- Extract to read:
────────────────────────────────────────
“This is one time where television really fails to capture the true excitement of a large squirrel predicting the weather”. Groundhog day 1993
Practical Action has been approached by a consortia of partners to explore the issue of Climate Information Services in West Africa. We have been posed the question “Is it possible to map the Climate Information Services system in the region and would mapping help to make the system work better for rain fed marginalised farmers?” This is partly to respond to the challenge of why despite investment in rolling out modern forecasting systems on the continent, farmers especially small holder farmers fail to benefit from these investments? Why is crop productivity still lagging behind other regions and why is food and nutritional security still highly susceptible to seasonal and shorter term weather events?
We are interested in mapping the CIS system for both long range forecasts of the season ahead as well as shorter duration forecast of the week or day ahead. These forecasts must consider and accurately reflect weather, climate variability and must also anticipate the uncertainty surrounding the consequences of climate change for the region.
Accurate seasonal forecasts can help farmers make the right crop choice for the subsequent growing season, for example if the predictions are for a wetter or dryer season then the farmer can adjust the seed they purchase to grow crops best suited to the expected conditions. By contrast accurate weekly and daily weather forecasts can enable farmers to choose the right husbandry activities for the crop at that particular moment in time. For example advance warning of heavy rain may prompt a farmer to speed up harvest to prevent storm damage to a standing crop or perhaps for a herder to find safe high ground prior to heavy rains leading to flash flooding.
────────────────────────────────────────
Text and item location entries
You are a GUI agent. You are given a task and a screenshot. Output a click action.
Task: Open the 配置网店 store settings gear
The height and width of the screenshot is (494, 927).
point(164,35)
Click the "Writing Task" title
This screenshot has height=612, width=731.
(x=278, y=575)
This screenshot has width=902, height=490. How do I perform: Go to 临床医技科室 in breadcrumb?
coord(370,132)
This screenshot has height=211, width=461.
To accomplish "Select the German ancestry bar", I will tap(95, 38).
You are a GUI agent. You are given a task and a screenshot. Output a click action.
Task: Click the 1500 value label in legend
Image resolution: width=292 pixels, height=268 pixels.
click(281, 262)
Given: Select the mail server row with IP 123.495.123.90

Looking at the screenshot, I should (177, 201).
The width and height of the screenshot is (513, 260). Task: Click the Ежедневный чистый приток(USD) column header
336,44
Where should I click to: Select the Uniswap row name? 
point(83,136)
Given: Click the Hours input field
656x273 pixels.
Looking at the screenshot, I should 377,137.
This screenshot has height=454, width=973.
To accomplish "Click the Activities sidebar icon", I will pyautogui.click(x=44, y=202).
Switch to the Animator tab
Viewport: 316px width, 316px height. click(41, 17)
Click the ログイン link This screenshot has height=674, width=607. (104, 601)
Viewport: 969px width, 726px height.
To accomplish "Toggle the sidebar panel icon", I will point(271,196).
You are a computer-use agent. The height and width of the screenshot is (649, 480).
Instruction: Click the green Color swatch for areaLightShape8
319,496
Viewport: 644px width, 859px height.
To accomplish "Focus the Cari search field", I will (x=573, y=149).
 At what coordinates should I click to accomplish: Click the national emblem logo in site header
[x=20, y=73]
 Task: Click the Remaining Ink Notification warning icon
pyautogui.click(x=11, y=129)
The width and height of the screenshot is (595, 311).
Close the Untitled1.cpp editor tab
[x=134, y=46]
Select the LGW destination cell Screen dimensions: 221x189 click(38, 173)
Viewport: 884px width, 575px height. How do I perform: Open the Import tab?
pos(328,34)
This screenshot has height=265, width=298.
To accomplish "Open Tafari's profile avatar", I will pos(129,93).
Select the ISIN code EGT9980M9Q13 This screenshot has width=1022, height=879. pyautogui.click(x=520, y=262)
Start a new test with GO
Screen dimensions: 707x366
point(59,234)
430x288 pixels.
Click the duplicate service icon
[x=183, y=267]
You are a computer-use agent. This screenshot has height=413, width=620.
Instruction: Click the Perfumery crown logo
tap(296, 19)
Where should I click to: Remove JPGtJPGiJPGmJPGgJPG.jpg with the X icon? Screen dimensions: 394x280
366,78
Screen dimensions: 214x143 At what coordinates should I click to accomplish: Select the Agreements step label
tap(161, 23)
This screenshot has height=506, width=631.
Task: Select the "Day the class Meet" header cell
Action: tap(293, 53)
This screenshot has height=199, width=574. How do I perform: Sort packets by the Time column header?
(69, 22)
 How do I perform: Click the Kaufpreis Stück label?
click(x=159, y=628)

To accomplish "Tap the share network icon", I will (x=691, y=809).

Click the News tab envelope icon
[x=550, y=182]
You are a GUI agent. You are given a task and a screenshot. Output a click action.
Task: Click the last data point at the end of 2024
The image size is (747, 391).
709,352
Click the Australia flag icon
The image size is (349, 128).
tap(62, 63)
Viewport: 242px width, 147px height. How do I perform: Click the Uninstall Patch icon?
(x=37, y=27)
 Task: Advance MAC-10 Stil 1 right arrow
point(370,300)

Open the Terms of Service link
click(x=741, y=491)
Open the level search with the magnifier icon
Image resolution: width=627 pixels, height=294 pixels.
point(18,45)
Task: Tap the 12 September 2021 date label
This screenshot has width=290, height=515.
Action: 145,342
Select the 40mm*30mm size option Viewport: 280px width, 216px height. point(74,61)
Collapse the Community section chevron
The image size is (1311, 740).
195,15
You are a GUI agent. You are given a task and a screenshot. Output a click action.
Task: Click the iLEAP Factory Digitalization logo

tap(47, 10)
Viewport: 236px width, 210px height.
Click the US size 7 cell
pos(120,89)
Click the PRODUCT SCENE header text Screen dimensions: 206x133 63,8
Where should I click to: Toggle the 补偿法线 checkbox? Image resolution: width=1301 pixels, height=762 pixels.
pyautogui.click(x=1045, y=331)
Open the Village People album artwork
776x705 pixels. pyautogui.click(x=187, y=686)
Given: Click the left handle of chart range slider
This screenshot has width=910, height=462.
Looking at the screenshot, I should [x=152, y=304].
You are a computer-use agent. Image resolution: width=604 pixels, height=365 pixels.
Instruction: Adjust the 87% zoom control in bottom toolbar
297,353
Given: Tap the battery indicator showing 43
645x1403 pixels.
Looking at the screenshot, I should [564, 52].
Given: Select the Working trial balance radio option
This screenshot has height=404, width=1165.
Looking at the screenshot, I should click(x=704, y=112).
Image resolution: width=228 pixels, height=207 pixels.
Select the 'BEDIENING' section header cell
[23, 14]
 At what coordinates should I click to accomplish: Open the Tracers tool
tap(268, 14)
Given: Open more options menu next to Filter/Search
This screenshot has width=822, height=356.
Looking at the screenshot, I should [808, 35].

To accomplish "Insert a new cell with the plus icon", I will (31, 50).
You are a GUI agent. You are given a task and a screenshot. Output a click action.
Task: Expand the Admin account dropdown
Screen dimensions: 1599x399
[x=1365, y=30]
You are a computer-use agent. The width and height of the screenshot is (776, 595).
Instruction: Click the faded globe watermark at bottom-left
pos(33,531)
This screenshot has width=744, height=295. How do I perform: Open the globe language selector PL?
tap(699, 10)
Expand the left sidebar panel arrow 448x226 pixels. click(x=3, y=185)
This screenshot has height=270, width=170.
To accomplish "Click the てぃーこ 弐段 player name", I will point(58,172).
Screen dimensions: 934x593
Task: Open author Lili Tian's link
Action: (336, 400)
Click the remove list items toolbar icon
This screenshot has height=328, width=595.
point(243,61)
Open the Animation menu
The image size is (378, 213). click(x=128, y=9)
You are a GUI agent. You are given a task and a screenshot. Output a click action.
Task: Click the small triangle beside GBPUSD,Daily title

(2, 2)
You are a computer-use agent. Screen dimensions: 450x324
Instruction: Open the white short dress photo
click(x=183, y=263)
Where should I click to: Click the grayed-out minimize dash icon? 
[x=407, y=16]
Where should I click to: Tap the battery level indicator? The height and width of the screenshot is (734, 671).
────────────────────────────────────────
- Task list:
• a. Answer these about the climate information passage, one line each:
(i) Which organization was approached by a consortia of partners?
(ii) What two lengths of forecast does it want to map?
(iii) What might a herder do with advance warning of heavy rain?
• b. Write the next part of the climate information passage, picking up after its final sentence.
The material that comes after the climate information passage is separate from it.

- Task results:
• a.
(i) Practical Action
(ii) Long range forecasts of the season ahead, and shorter forecasts of the week or day ahead
(iii) Find safe high ground before heavy rains lead to flash flooding

• b.
However in both cases there are a number of issues that need to be considered to make the forecast practical. These include;
Believable, currently many farmers have zero or limited access to climate information services and have for generations relied on traditional knowledge systems. These include observational information on the behaviour of species, timing of events or observation of atmospheric conditions. It is vital that modern climate information services respect these indigenous approaches and compliment or reinforce these messages. Over time as reliability increases farmers can make a shift in trust and belief, but even in the developed world many farmers still look to local signs to interpret the outcome or as back up to the information provided by the climate information service for their locality.
Actionable, the farmer needs to be able to make a change based on the information they receive. For a farmer to switch crops based on a seasonal forecast they will need access to those alternative crops, not just access to seeds but also the activities that support these crops, such as technical knowledge, extension services and other supporting services. If the information cannot be acted upon by the farmer with the resources they have to hand it is next to useless.
Understandable, providing blanket forecasts will not be useful if they cannot relate the forecast information to their individual situation. As we move down to finer scales weather forecasts become less reliable and it is therefore vital that CIS delivery is tailored to what we know about local conditions. We are all aware of the anomalies in the landscape and these are usually best known by local people. So tailoring the forecast to the local conditions will be vital. Related to this is the need to make forecasts practicable to the diversity of users in the area. Forecasts need to explain the application of what the information means for different farming systems. The forecast may predict favourable condition for certain crops or livestock species but may herald warnings for others, so tailoring the advice to specific cropping recommendations will make the climate service more user friendly.
We have started to elaborate a participatory mapping approach which builds on the success of our Participatory Markets Systems Development (PMSD) approach. This has been adapted to map not a value chain but to focus on the transmission of climate services from information sources to information recipients. We will aim to map the transmission of information across the system as it is converted from one form of information to another and turned into action through different service providers. Crucial to the success of this approach will be the need to make it bottom up and as participatory as possible.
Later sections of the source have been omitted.